Update! Learn the ins and outs of a faster site in our Ultimate Guide to Site Speed!
As you may already know, we’re a little obsessed with page load speed. We wanted our home page to load in under 1 second, and we were close. But close isn’t good enough.
So, with some guidance from Ian, I started out on my quest for sub 1 second page load times. The journey took me about a month, filled with research, converting and building configurations, trial-and-error, performance, and load testing. In the end, it was all worth it because portent.com is now screaming fast:
Since re-launching in the new environment, portent.com averages .4 seconds/page (fist bump).
The New Environment
Our old environment was a 2-server setup: 1 dedicated web server with Apache, PHP, and APC and 1 dedicated database server with MySQL. It utilized keep-alives, compression (gzip, image, code), expires headers, a CDN, and caching provided by W3 Total Cache coupled with APC. This setup held its own for quite a while, but it did not accomplish our goal and with big traffic growth in 2012, there was plenty of room for improvement.

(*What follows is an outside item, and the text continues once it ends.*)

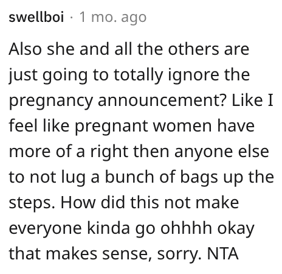
Task: Click the word "steps." in the comment
Action: pyautogui.click(x=32, y=203)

Bring in the new players: Varnish, NGINX, PHP-FPM, and APC
We spun up 3 Ubuntu 12.04 servers with help from our new friends at Rackspace:
- dedicated web server with NGINX, PHP-FPM5 and APC (4 GB RAM)
- dedicated MySQL database server (4 GB RAM)
- dedicated Varnish server (4 GB RAM)
NGINX
First, we setup NGINX. NGINX is an HTTP server with modular architecture that serves static and index files, supporting accelerated reverse proxying with caching, simple load balancing, autoindexing, gzipping, FastCGI caching, and much more. It wins high praise for its performance and scalability.
With some help from Tobias Baldauf’s article, I configured NGINX for our WordPress install. I added gzip compression to common file types in /…/nginx/nginx.config, including the custom fonts our site uses. In our domain-specific configuration (ie. /…/nginx/conf.d/portent.conf), I implemented pretty heavy caching for static files:
# Defined default caching of 24h
expires 86400s;
add_header Pragma public;
add_header Cache-Control "max-age=86400, public, must-revalidate, proxy-revalidate";
# Aggressive caching for static files
location ~* \.(asf|asx|wax|wmv|wmx|avi|bmp|class|divx|doc|docx|eot|exe|
gif|gz|gzip|ico|jpg|jpeg|jpe|mdb|mid|midi|mov|qt|mp3|m4a|mp4|m4v|mpeg|
mpg|mpe|mpp|odb|odc|odf|odg|odp|ods|odt|ogg|ogv|otf|pdf|png|pot|pps|
ppt|pptx|ra|ram|svg|svgz|swf|tar|t?gz|tif|tiff|ttf|wav|webm|wma|woff|
wri|xla|xls|xlsx|xlt|xlw|zip)$ {
expires 31536000s;
access_log off;
log_not_found off;
add_header Pragma public;
add_header Cache-Control "max-age=31536000, public";
}
I also added in the necessary directives to utilize PHP-FPM:
set $my_https "off";
if ($http_x_forwarded_proto = "https") {
set $my_https "on";
}
#Added for php-fpm.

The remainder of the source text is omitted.